ToolManager#

Overview#

ToolManager inherits from ToolManagerBase, mainly used for managing tools defined using Python. Types include:

  • Tool Base Class: BaseTool

  • Python function

  • Python class member functions

  • All Python functions in the Python file (supports specifying a pattern for inclusion and exclusion)

In the Agent scenario, responsible for providing the tool list to AgentNode, executing the corresponding tools based on the tool call instructions output by the large language model (LLM), and providing feedback on the tool execution results to the LLM.

It also supports batch export and reload of all tools’ internal states.

Addition, deletion, search, and update of tools#

ToolManager can perform add, delete, modify, and query operations on internal tools through different interfaces.

import asyncio
import math

from evofabric.core.tool import ToolManager, BaseTool


async def MULTIPLY(a: int, b: int):
    """MULTIPLY two numbers."""
    return a * b


def mydivide(a: float, b: float):
    """divide two numbers."""
    return a / b


def noinputfun():
    """The function has no params"""

    return "The function has no params."


class MyMath:
    def __init__(self) -> None:
        pass

    @staticmethod
    def cubic(a: float):
        """get a^3."""
        return a ** 3

    def mypow(self, a: int, power: int):
        """get any power of a."""
        return pow(a, power)

    @classmethod
    def logfun(cls, a: float):
        """my log function. a > 0."""
        return math.log(a)


async def main():
    mymath = MyMath()

    # =======================================================

    # ToolManager initialize
    tool_manager = ToolManager(
        tools=[MULTIPLY, noinputfun],
    )

    # =======================================================

    # add tools from python function
    tool_manager.add_callable_tools(
        tools=[mydivide, MyMath.logfun, mymath.mypow])

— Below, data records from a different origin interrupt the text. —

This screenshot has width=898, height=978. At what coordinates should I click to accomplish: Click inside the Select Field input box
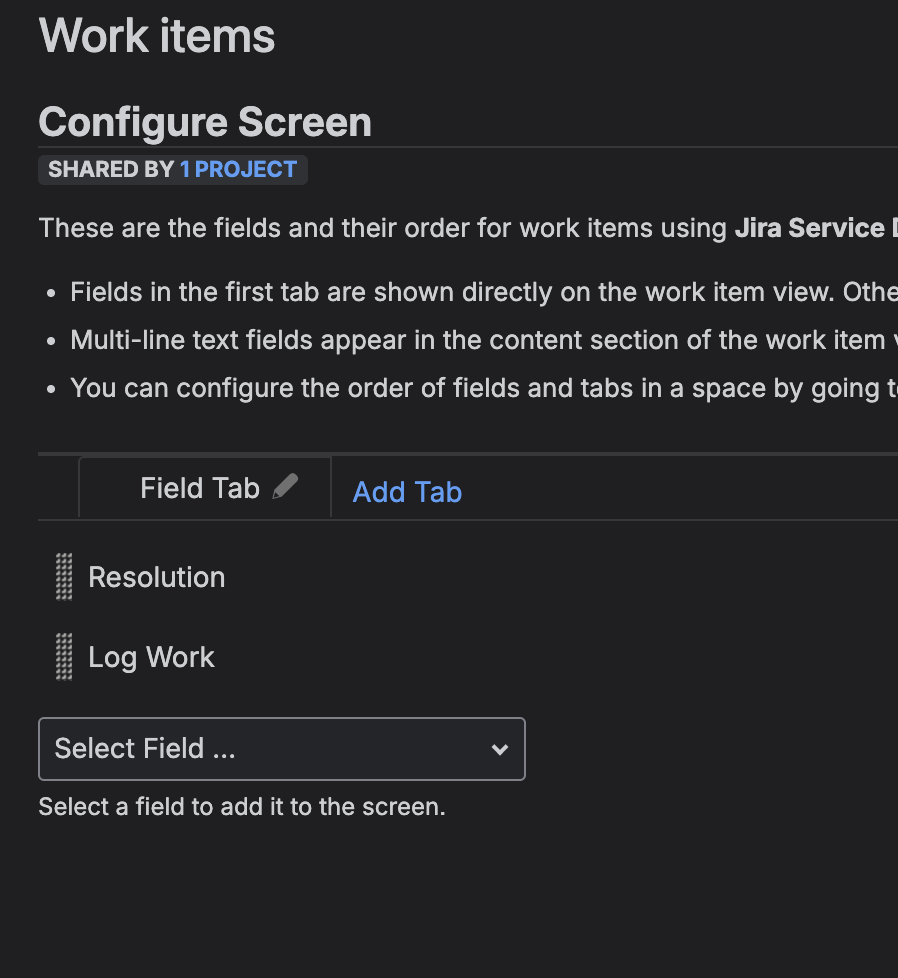point(250,749)
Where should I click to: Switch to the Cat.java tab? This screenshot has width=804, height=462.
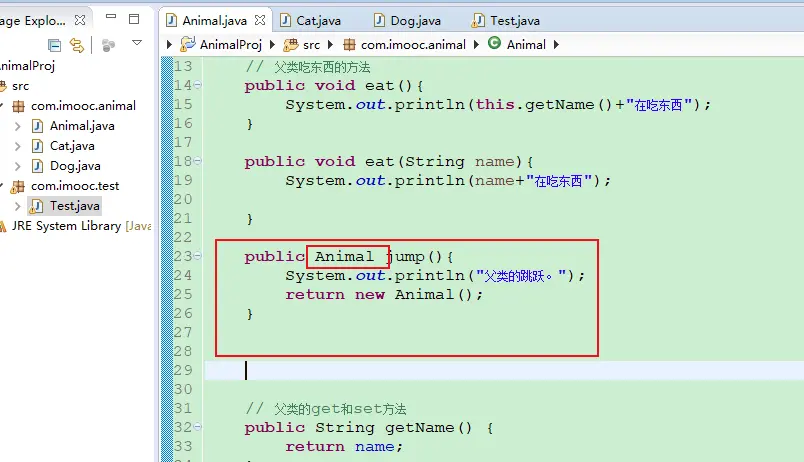coord(320,20)
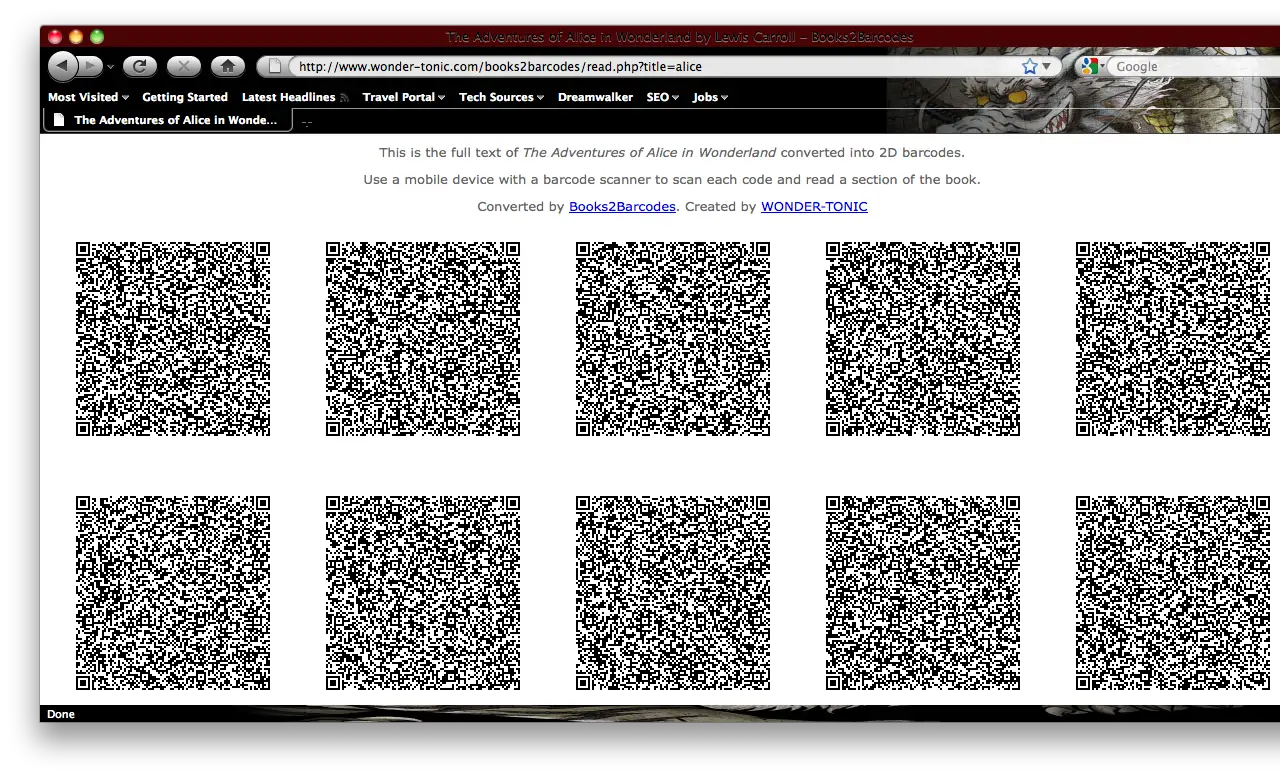Open the Getting Started bookmark
Viewport: 1280px width, 777px height.
[185, 97]
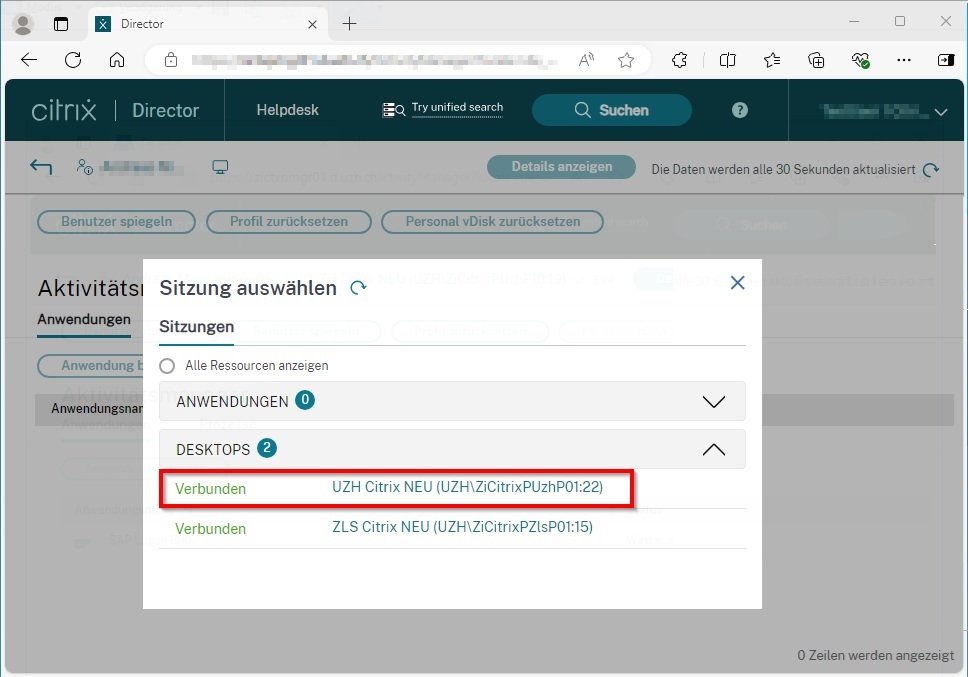
Task: Click the help question mark icon
Action: tap(740, 110)
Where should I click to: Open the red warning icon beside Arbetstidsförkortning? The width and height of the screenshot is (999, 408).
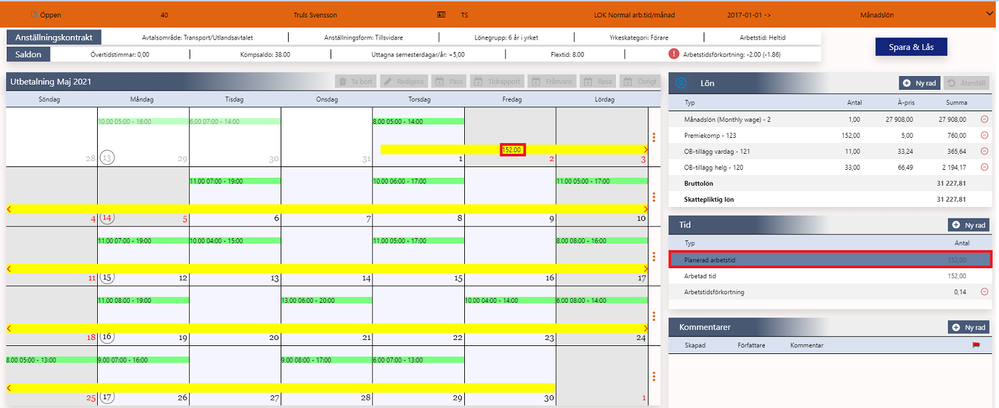tap(673, 54)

    async def add(a: float, b: float):
        "add two numbers"
        return a + b

    new_tool = BaseTool(
        name='add',
        description='add two float numbers.',
        func=add
    )
    # add tools from BaseTool instance
    tool_manager.add_callable_tools(
        tools=[new_tool])

    # add tools from python scripts
    tool_manager.add_python_file_tools(
        file_paths=["py_file_with_tools.py"],
        exclude_pattern_list=[["mysq*"]])

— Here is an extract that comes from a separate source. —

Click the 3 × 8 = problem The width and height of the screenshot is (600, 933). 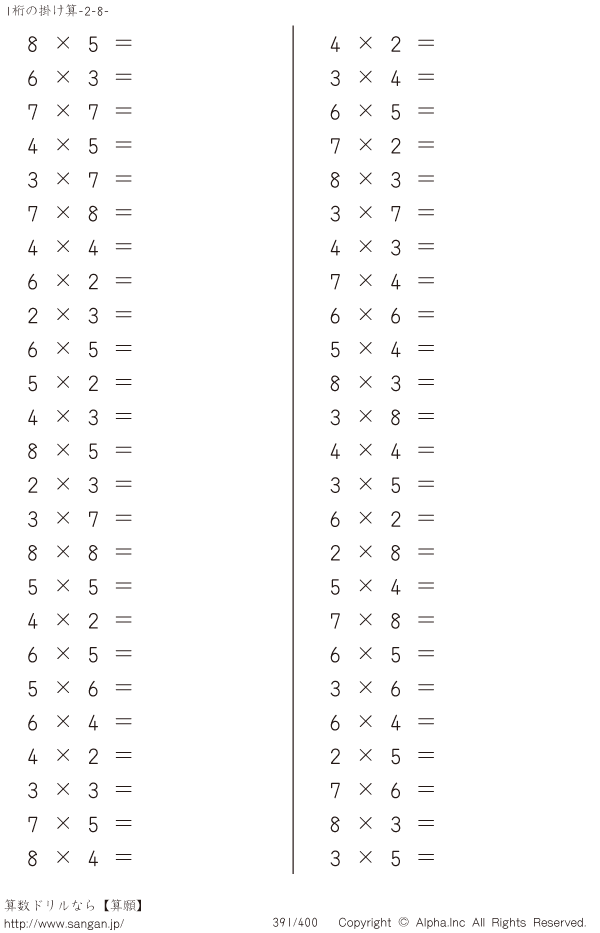pyautogui.click(x=382, y=417)
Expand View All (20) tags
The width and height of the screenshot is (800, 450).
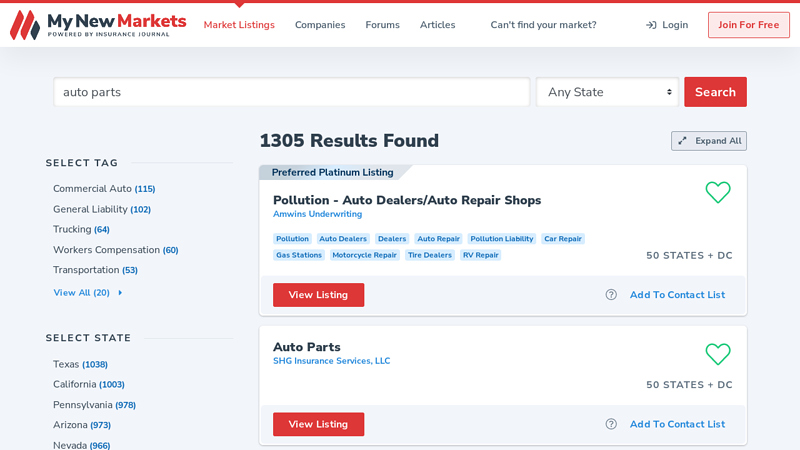[87, 293]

    # =======================================================

    # list tools, get all tool schemas in the toolmanager
    res = await tool_manager.list_tools()
    print("tools after update tools: \n", res)

    # =======================================================

    # delete tools
    tool_manager.delete_tools(['mydivide'])

    # =======================================================

    # update tools
    new_tool_v2 = BaseTool(
        name='add',
        description='add two FLOAT NUMBERS.',
        func=add
    )
    tool_manager.update_tools([new_tool_v2])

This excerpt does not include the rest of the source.